Bu konu tam ciğer yakan cinsten. Cidden çok etkilendim. Fakat olan olmuş, fidanken kıymış. Yapacak bir şey yok. Allah başka acı vermesin.
“Minareden at beni
İn aşağı tut beni”
Tehoooo… O, aşağı inip seni tutuncaya kadar, bağırsağın bedeninden ayrılır, kokoreç bile yaparlar.
“Hoppa da şınanay nay nay
Boşa yanmış kalbim vay
Alacağın varsa benden
Sevdiğime say”
Oh ne güzel borç ödeme yöntemi. Benim de biraz kredi kartı borcu var. O bankayı çok sevince borcum silinecekse valla Mecnun da olurum, Kerem de... Aklıma takıldı, sevince borç ödeme işi vergi dairesi için de geçerli mi?

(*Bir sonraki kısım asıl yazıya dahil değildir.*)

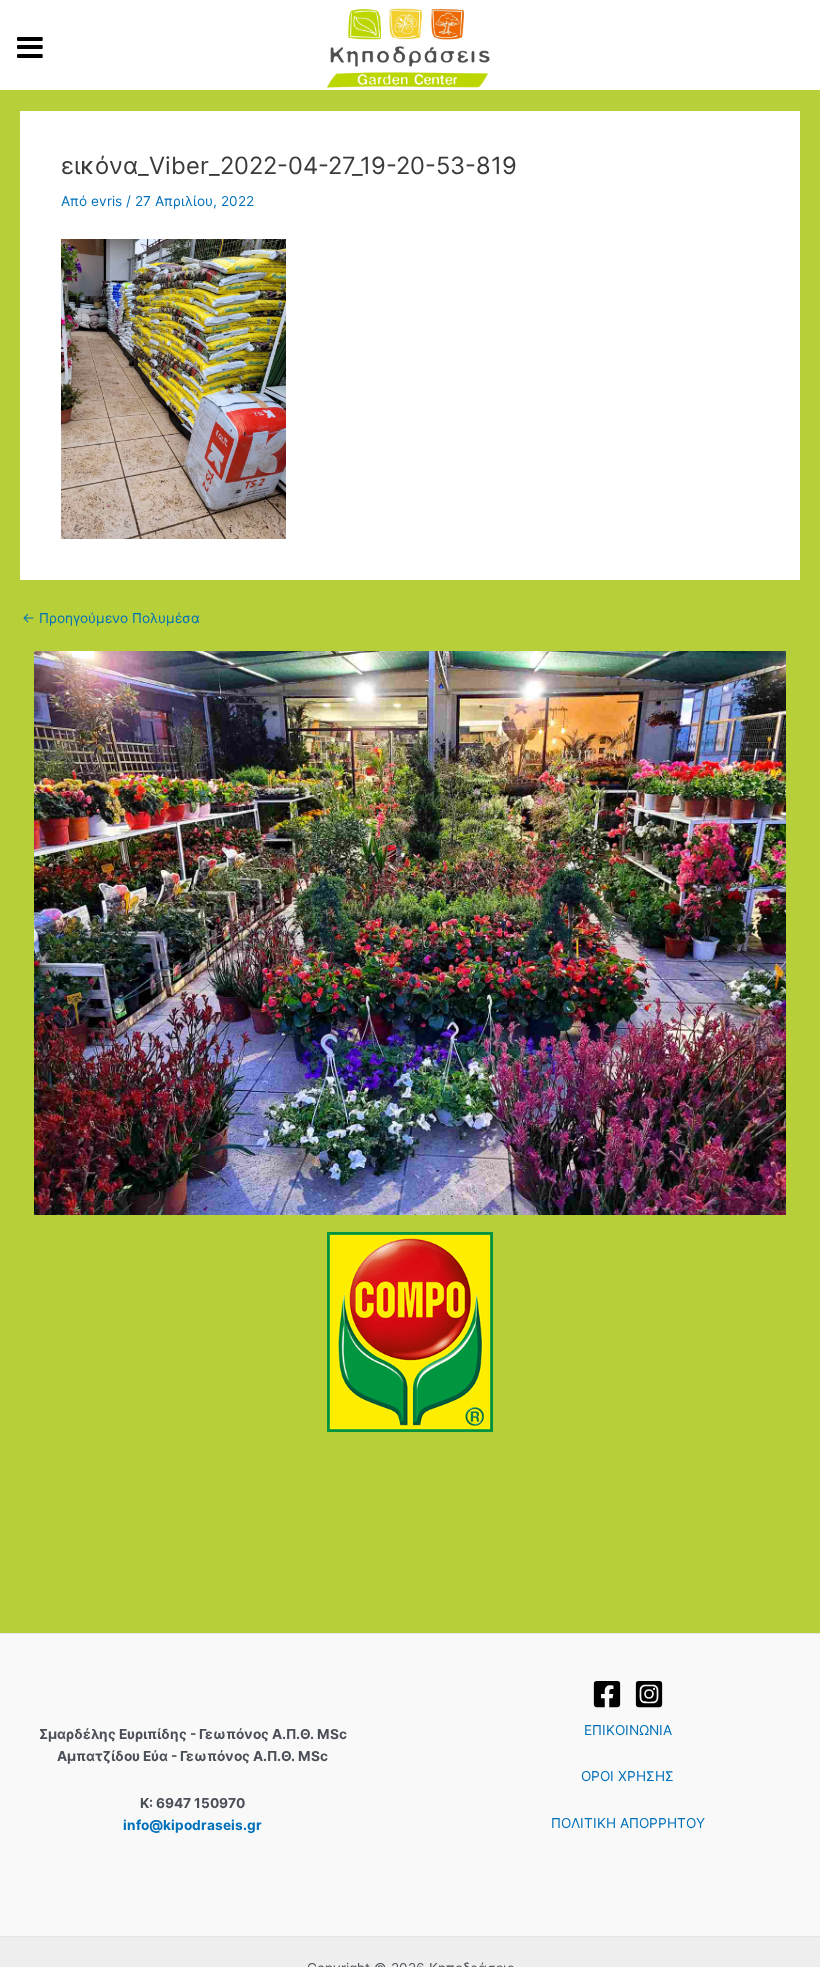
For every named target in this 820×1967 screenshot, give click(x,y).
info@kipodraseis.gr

Kimsenin dinlediği türküye, şarkıya, müziğe karışma, eleştirme diye bir düşüncemiz yok. Herkes dilediği gibi, dinler, hüzünlenir, oynar, keyiflenir elbet, kendi bilecekleri iş.
Fakat bunlara türkü diyeceksek;
“Batınım sen oldun, zahirim sensin
Evvelim sen oldun, ahirim sensin” diyen Neşet Usta’nın, veya;
“Ben de bir insanım senin gibiyim
Ne kaçarsın benden gel beri beri” diyen Baba Mahsuni’nin eserlerine ne ad vereceğiz?